● Exercise
Return each line of the records with nothing changed, pictures excepted.

(Dataset items)
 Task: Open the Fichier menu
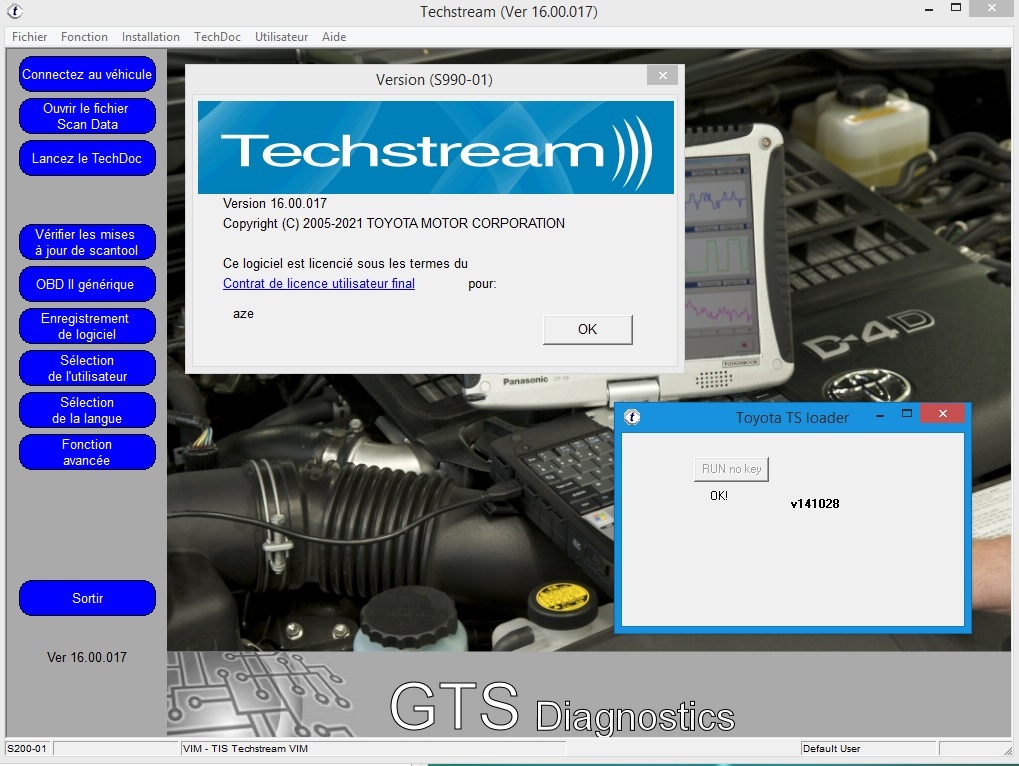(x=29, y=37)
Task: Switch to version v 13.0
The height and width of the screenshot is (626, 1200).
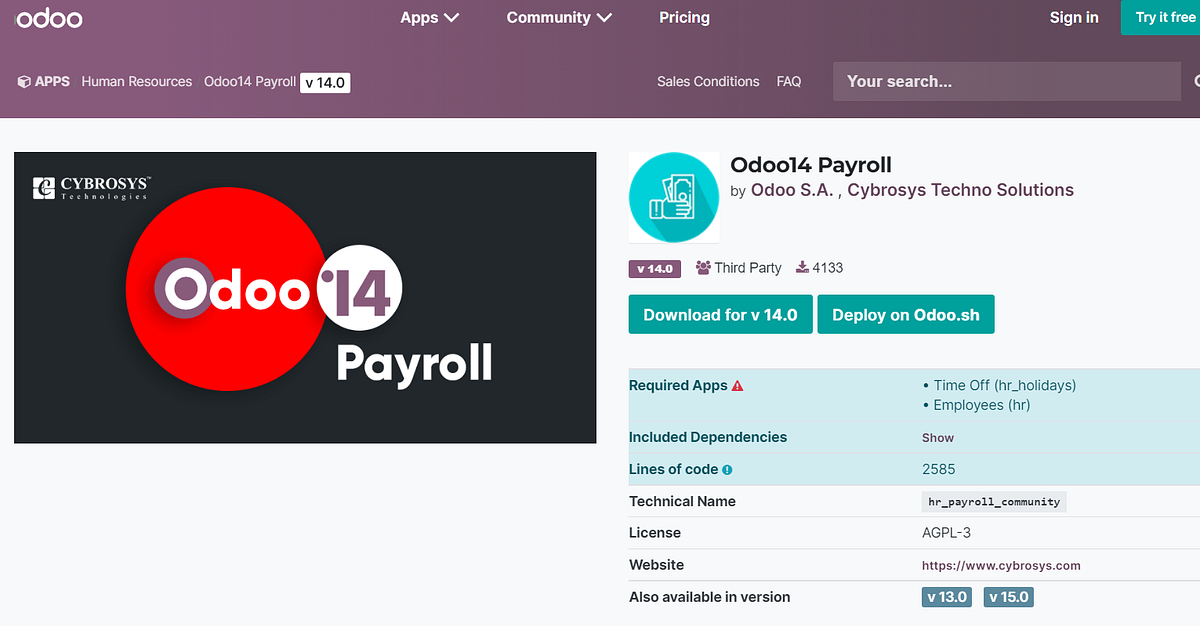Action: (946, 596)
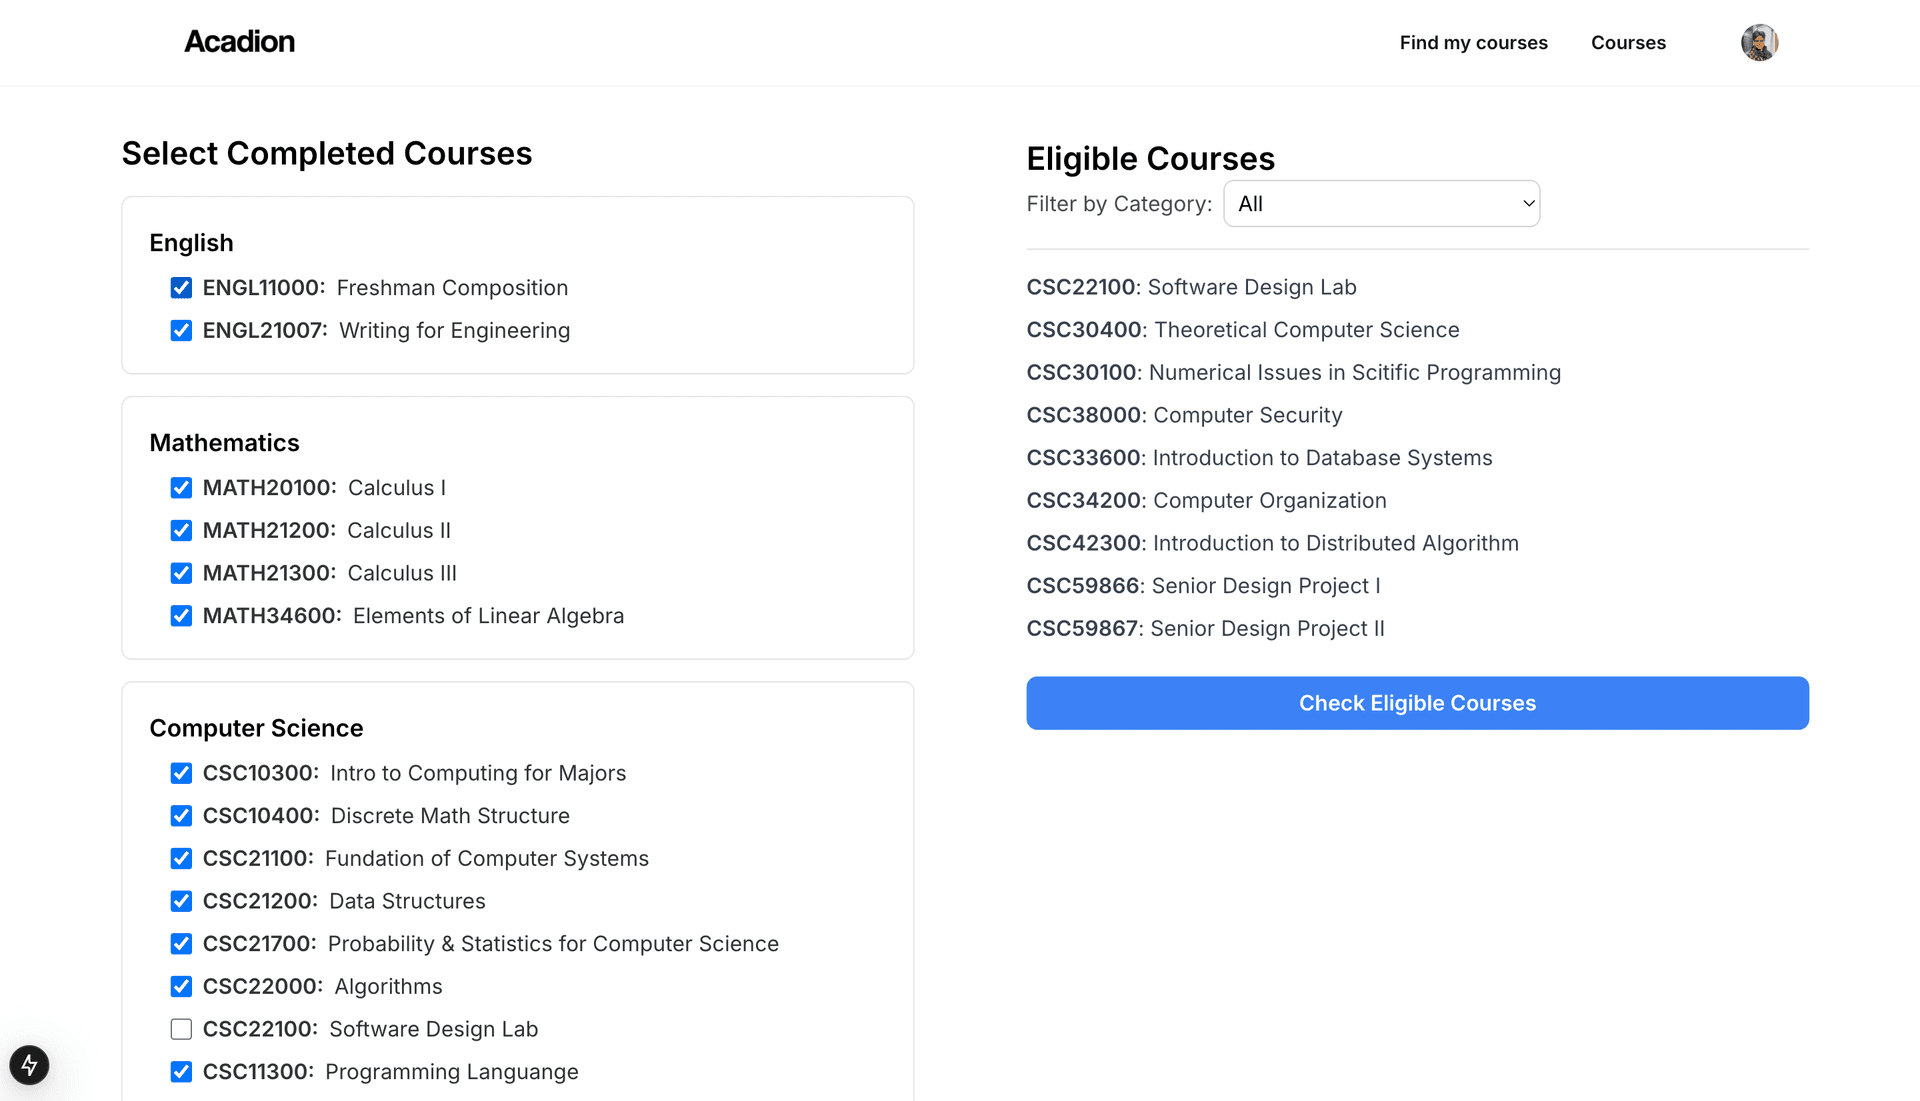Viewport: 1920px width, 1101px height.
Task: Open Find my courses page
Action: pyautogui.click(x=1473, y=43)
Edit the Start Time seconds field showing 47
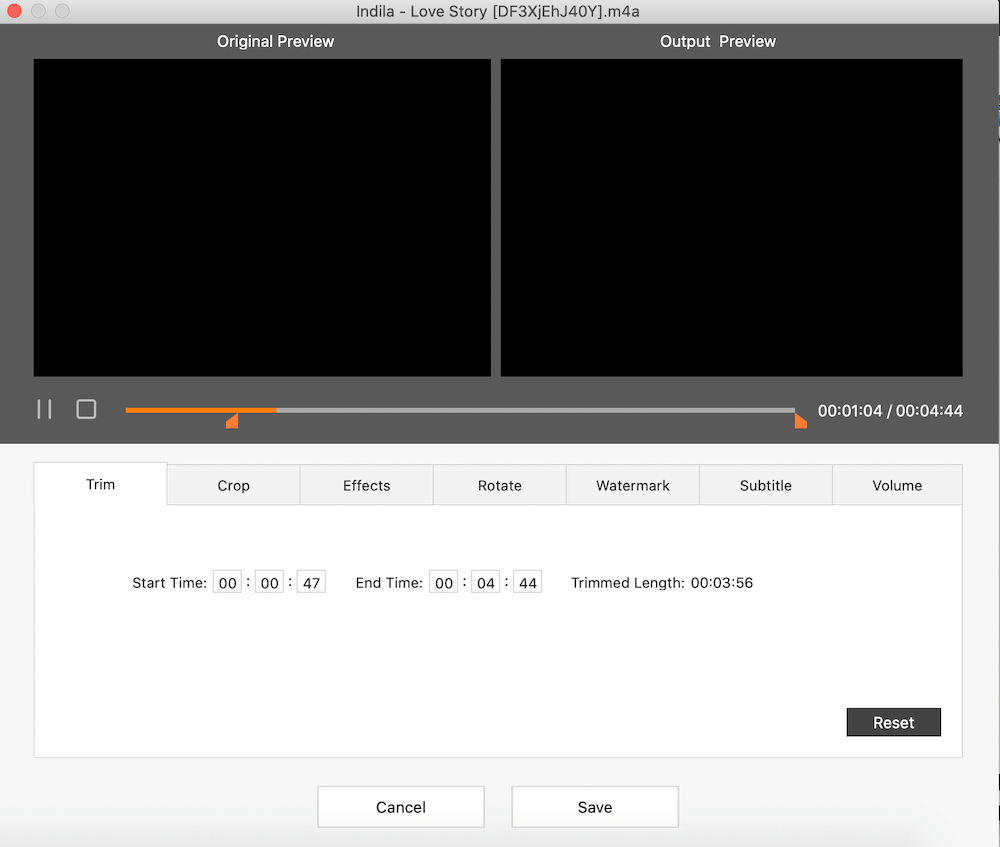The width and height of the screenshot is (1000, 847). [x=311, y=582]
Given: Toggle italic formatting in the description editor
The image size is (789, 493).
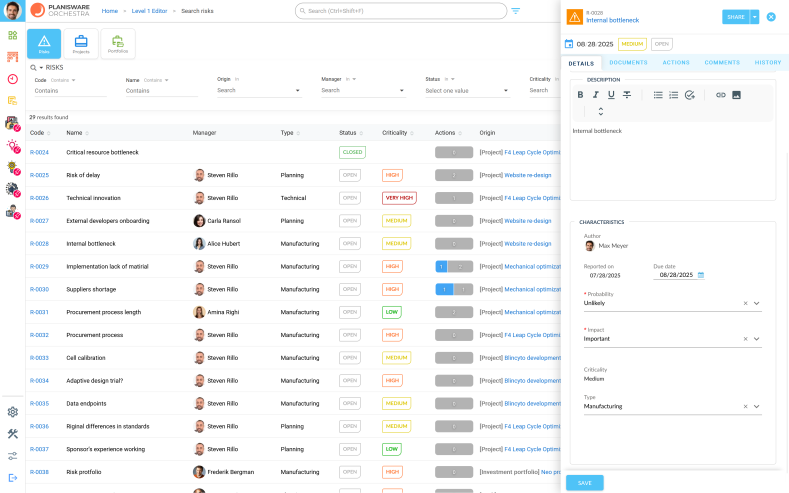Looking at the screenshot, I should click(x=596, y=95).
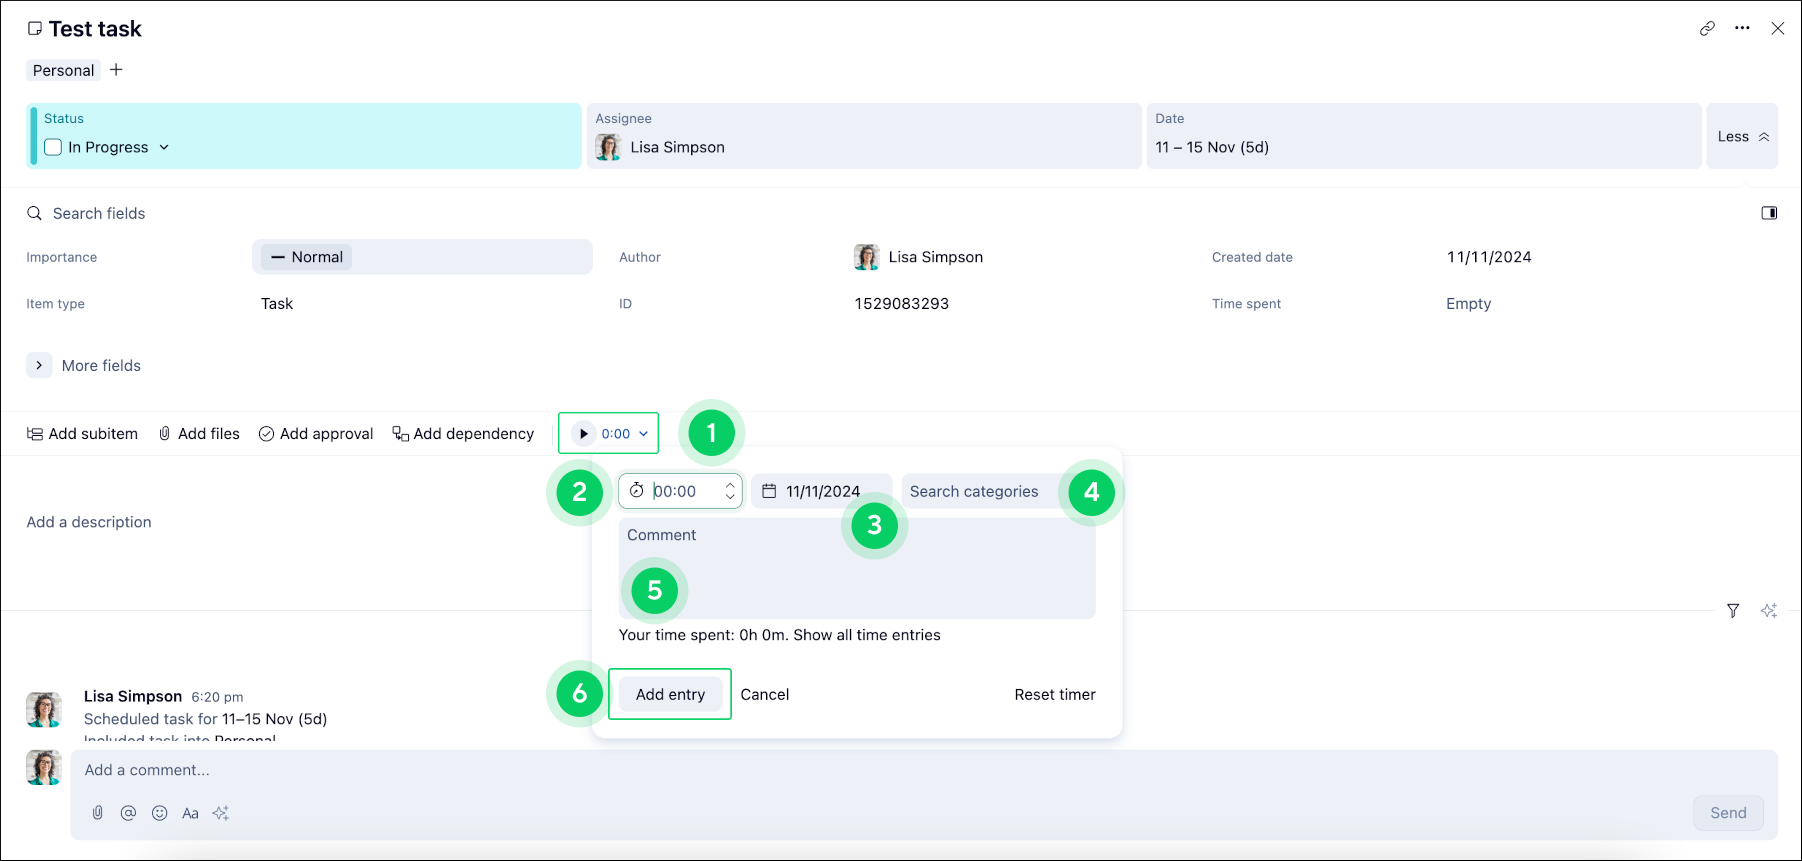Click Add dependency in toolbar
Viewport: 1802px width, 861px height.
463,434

● Solution for this task
 Task: Open the Fichier menu
(x=29, y=37)
Task: Switch to version v 13.0
The height and width of the screenshot is (626, 1200).
Action: (946, 596)
Viewport: 1920px width, 1101px height.
Task: Open Find my courses page
Action: pyautogui.click(x=1473, y=43)
Edit the Start Time seconds field showing 47
The width and height of the screenshot is (1000, 847). [x=311, y=582]
Given: Toggle italic formatting in the description editor
The image size is (789, 493).
Looking at the screenshot, I should click(x=596, y=95).
Click Add dependency in toolbar
Viewport: 1802px width, 861px height.
463,434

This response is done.